Donepezil-Induced Confusional State in a Patient With Autopsy-Proven Behavioral-Variant Frontotemporal Dementia

To the Editor: Behavioral-variant frontotemporal dementia (bvFTD) produces complex combinations of challenging behaviors, including disinhibition, apathy, loss of empathy, perseverative/compulsive behaviors, hyperorality, and executive dysfunction.¹ Since there are no United States Food and Drug Administration-approved treatments for bvFTD, symptom-targeted off-label pharmacotherapy is commonplace.
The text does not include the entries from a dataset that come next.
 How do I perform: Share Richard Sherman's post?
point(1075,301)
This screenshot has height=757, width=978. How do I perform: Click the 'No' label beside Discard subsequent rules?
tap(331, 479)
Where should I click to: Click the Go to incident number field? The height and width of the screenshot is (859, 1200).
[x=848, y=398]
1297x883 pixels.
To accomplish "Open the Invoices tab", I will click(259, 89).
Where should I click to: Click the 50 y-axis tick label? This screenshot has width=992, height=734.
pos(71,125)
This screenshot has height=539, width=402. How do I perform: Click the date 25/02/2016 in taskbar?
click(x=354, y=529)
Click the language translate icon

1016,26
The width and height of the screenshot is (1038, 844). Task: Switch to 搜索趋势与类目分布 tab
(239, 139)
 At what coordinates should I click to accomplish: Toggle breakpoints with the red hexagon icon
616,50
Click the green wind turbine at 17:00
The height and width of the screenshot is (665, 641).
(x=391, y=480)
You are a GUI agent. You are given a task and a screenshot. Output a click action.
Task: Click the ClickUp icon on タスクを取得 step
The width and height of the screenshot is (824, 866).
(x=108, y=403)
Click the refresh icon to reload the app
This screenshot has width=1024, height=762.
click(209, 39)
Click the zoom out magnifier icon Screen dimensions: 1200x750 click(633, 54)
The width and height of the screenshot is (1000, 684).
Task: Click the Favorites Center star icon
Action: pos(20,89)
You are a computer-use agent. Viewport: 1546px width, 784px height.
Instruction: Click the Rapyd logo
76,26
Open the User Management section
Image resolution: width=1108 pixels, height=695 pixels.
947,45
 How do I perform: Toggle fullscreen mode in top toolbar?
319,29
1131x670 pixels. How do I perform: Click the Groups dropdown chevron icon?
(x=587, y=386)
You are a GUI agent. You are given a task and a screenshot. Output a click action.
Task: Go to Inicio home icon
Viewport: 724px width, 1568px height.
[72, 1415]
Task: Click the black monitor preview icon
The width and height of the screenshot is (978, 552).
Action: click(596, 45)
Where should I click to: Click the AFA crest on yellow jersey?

These treatments are often modeled on those provided to persons with other neurodegenerative dementias, including Alzheimer’s disease (AD).

Unlike in AD, cholinergic neurons are relatively preserved in bvFTD² and there is no a priori rationale for the use of these drugs in persons with this condition.^3,4 In fact, administration of cholinesterase inhibitors to individuals with intact cerebral cholinergic systems may impair attention, processing speed, memory, and executive function.⁵ Cholinesterase-inhibitor treatment of persons with bvFTD therefore risks worsening cognition and functional status. Apropos of this concern, we present a case of reversible donepezil-induced confusional state in a patient with autopsy-proven bvFTD.

Case Report

A previously healthy, 43-year-old man developed apathy, verbal and behavioral disinhibition, perseveration, and executive dysfunction. Approximately 1 year after symptom onset, he experienced occupational difficulty and marital discord sufficient to prompt neurological and neuropsychological evaluation. Severe executive dysfunction, mild impairments of attention and processing speed, and relatively preserved visual and verbal memory, as well as apathy, perseveration, and lack of self- and social-awareness were observed. A provisional diagnosis of dementia (type unspecified) was offered, and his primary care physician initiated treatment with donepezil. Over the following 4 weeks, donepezil dose was increased to 10 mg daily.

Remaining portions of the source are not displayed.